When asked, grantmakers had some interesting insights into the best and worst grants they have made. And the Center for Funds & Foundations at The ASSOCIATED: Jewish Community Federation of Baltimore and the Maryland Philanthropy Network did the asking at a joint session for trustees and staff at foundations and donor-advised funds.

Here are some highlights from the conversation.

The "Best Grants” had certain characteristics — foundation support leveraged other dollars, either from public sources or other private funds; funds went to an organization with real commitment to continuing the project beyond initial foundation funding; the project addressed a real need and improved outcomes for individuals.

The examples given represented a broad spectrum of types of grants, from capital investments to direct service and advocacy. What they all had in common was clear passion and satisfaction by the donor/foundation.

One funder recalled a grant given to an advocacy organization that brought a lawsuit on behalf of Baltimore's poorest school children, claiming that they were being denied their constitutional right to an adequate education. As a result of the suit, and the advocacy and policy work that followed, the state passed the historic Bridge to Excellence in Education Act (aka the Thornton bill).

"Ultimately, this modest grant [made in 1994] not only leveraged over $1 billion in state funds, but also propelled sweeping reforms to the governance, management and funding of Baltimore City Schools — all of which has translated into access to a better education for the children who need it most in our city,” said Betsy Ringel, executive director of the Blaustein Philanthropic Group.

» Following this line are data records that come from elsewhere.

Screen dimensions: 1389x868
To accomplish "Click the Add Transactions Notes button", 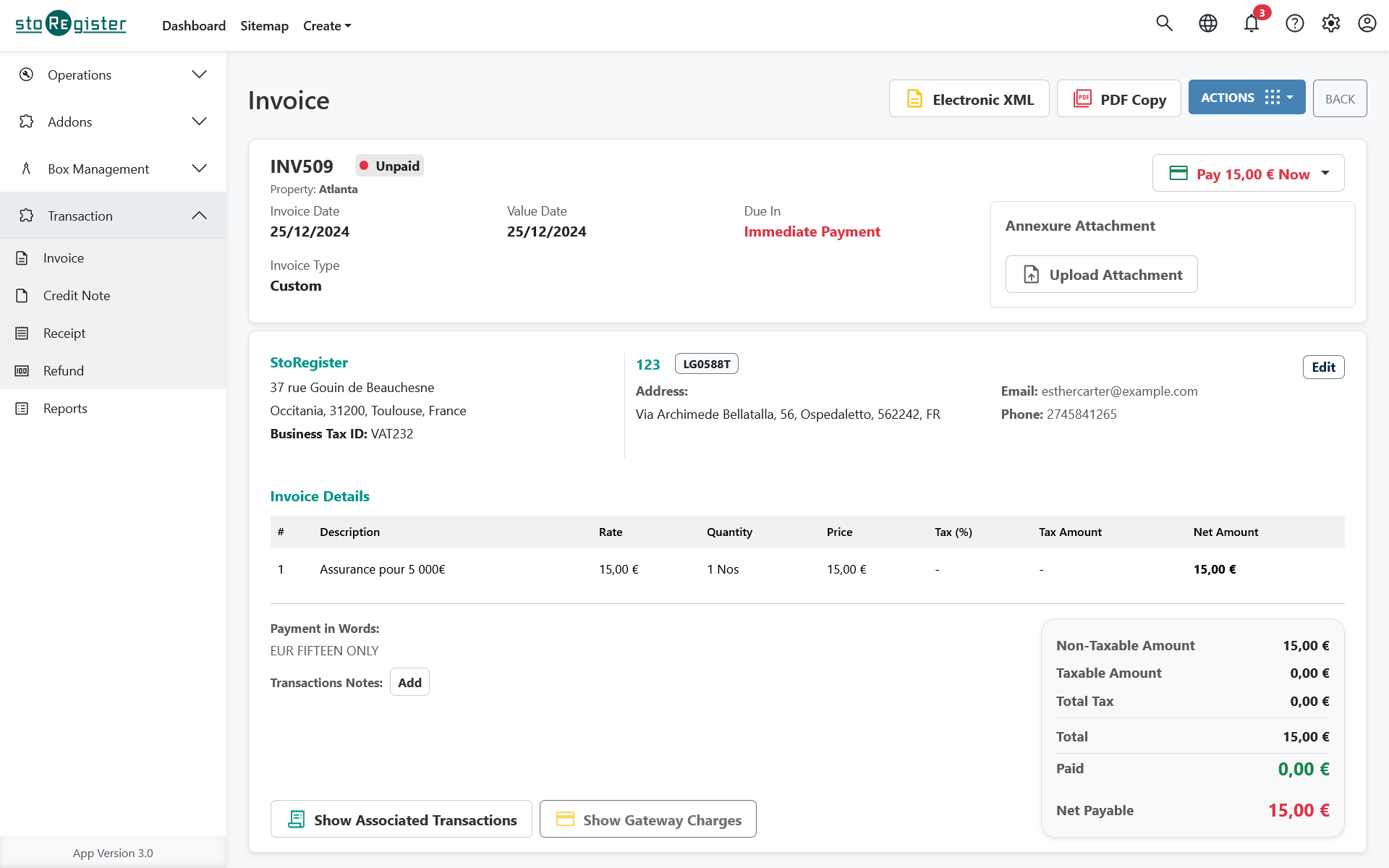I will (x=408, y=682).
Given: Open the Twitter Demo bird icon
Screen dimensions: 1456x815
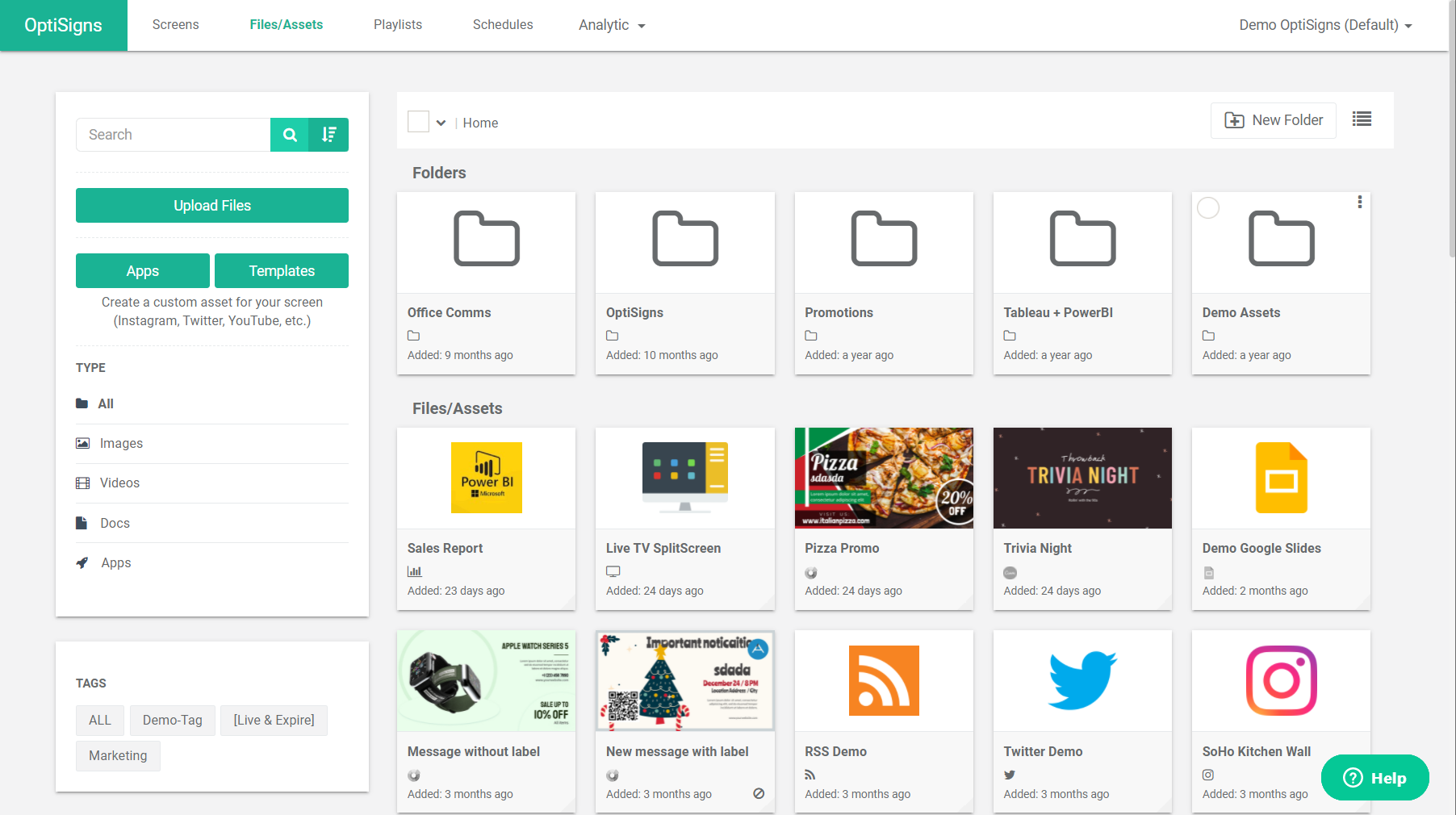Looking at the screenshot, I should pyautogui.click(x=1082, y=680).
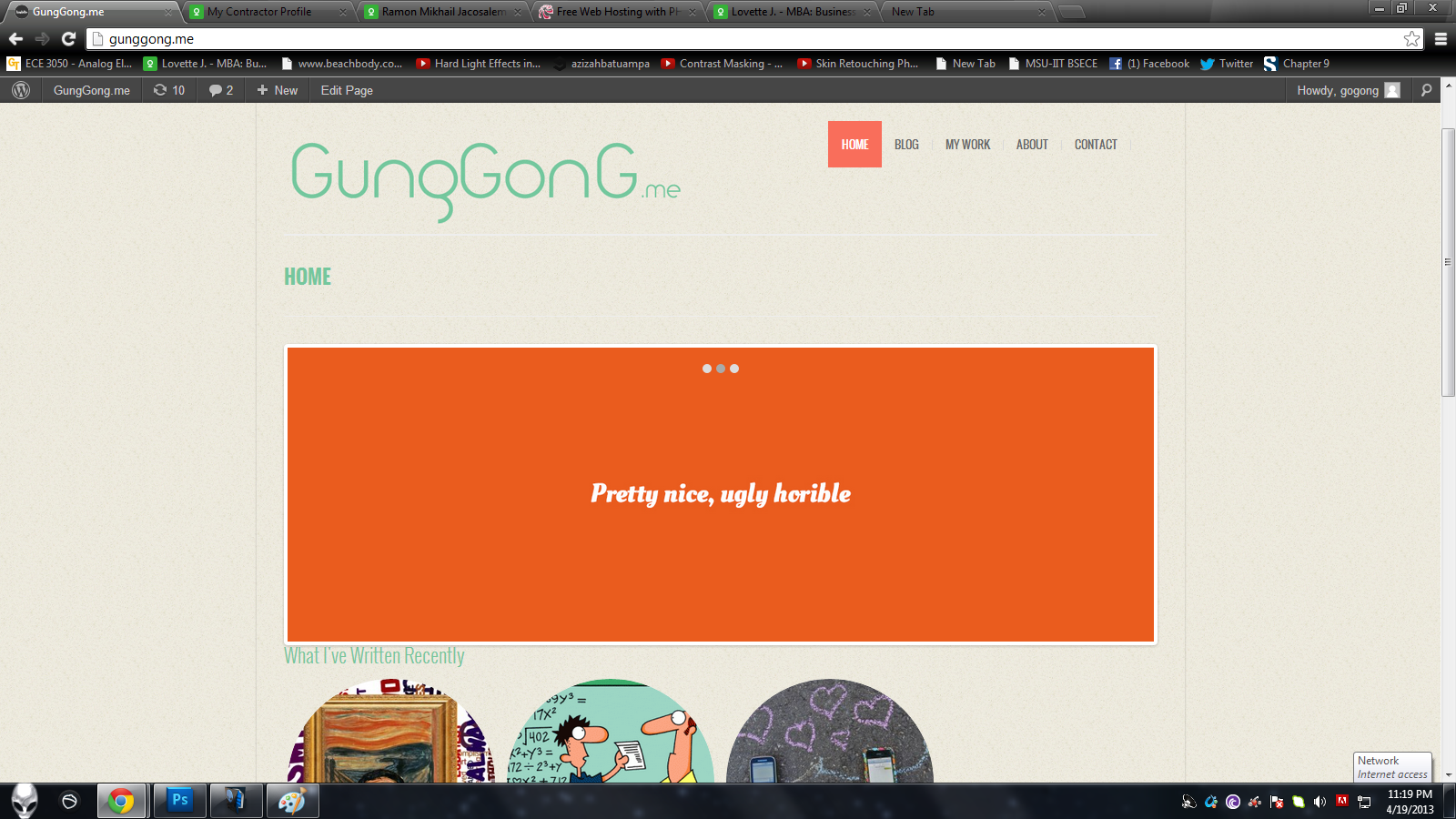Expand the Howdy, gogong account menu
The image size is (1456, 819).
coord(1347,90)
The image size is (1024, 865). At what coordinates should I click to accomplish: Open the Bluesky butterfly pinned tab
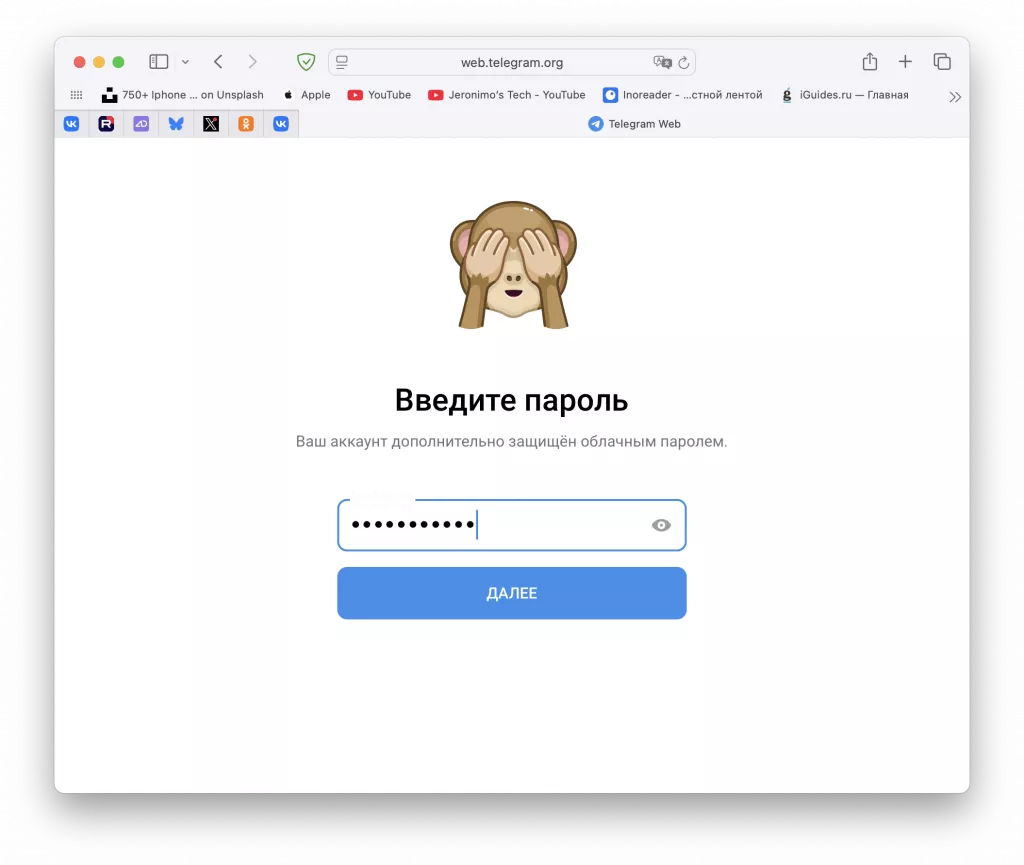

Another funder related how important institutional commitment to the work, not just the grant, is. The foundation was asked to invest in a demonstration project, with the applicant agency noting that the risk capital to start this new project wasn't available in base budgeting.

The lead executive of the organization promised to continue the newly funded position if the project was successful. It was, and after three years, the community picked up the position, said Lee Meyerhoff Hendler, president of the Harvey M. and Lyn P. Meyerhoff Fund.

The Worst Grants also evidenced some themes: Program design not based on data, the hazards of working in isolation, acting upon assumptions rather than real agreements with the nonprofit organization. These factors can lead to deep disappointment for the funder and nonprofit.

No one intends to make a decision based on faulty or inaccurate information, but that can happen in the excitement of a new project. One funder related investing in an institution's ambitious physical expansion, later finding that the accompanying additional expenses/funding needs of the organization were not able to be met.

In this case, the institution moved forward with construction on a building well before the fundraising goals were achieved. Financing was arranged, adding to a difficult cash flow situation. Staggering under the burden of debt service and other financial challenges, the organization ultimately had to close its doors. Lesson learned? Due diligence needs to include a sober assessment of the business plan, ideally with input from people who know the industry in question.

Another funder told of funding two different institutions for the same project, deciding to build upon the excitement of the initial grant. While the first was a real success, the other floundered, with the institution in disagreement with what the agreed-upon outcomes were. Lesson learned here? Verify that all parties agree with the intention of the grant, and put this in writing.

Interestingly, both the most satisfying and most disappointing grants had something in common — a passion for the work, with high aspirations for impact and outcome. As one funder said, "The stories stay with you.”